A firmare gli arrangiamenti della colonna sonora, composta da alcuni dei suoi stessi successi prestati alla vicenda e alla voce dei personaggi del musical, Edoardo Bennato. Tratte per lo più dal concept-album del 1978 Sono solo canzonette, le mitiche melodie di Ma che sarà…, Il rock di Capitan Uncino, L’Isola che non c’è, Rockoccodrillo e molte altre accompagnano i fratellini Darling e la dolce Wendy (Martha Rossi) in un viaggio che non dimenticheranno mai popolato da indiani, spaventosi pirati e simpatici bimbi sperduti. «Seconda stella a destra, questo è il cammino…», con queste magiche parole Peter Pan (Giorgio Camandona) guida i ragazzi nell’Isola che non c’è, volando lungo tutto il palcoscenico attraverso efficaci effetti speciali con sommo stupore dei piccoli spettatori in sala. Un allestimento scenico complesso, venti performer che si susseguono durante la vicenda e qualche carenza dal punto di vista visivo, con videoproiezioni troppo semplici per restituire appieno l’atmosfera magica del musical.

Giorgio Camandona è un Peter Pan scatenato e “volante”, convincente sia dal punto di vista vocale che performativo in senso lato. Un plauso speciale va a lui quindi, per aver saputo cogliere il testimone di un’eredità non certo semplice, quella lasciata dall’originale Manuel Frattini.

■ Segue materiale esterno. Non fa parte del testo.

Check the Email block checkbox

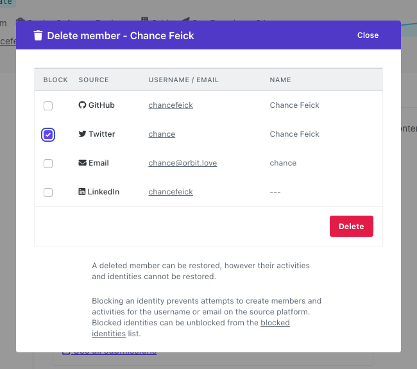48,164
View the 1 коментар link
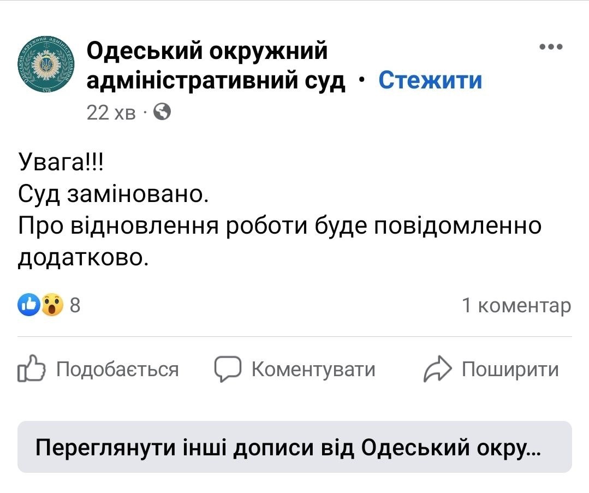The width and height of the screenshot is (589, 493). [516, 305]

Primo inequivocabile punto di forza del musical restano le canzoni, dal ritmo coinvolgente come in Viva la mamma, malinconiche come ne La fata, significative e ancora oggi di un’attualità disarmante come Sono solo canzonette. Indice di quanto sia stato prolifico e prezioso per la musica italiana il cantautorato di Edoardo Bennato, la riflessione che viene fuori dunque si incentra sul suo contributo nel presente, su cosa produca l’artista accompagnato dall’immancabile armonica a bocca e sul perché non sia in cima alle classifiche oggi, dove il pressappochismo e i ritornelli commerciali sembrano tenere tristemente sotto scacco la musica italiana.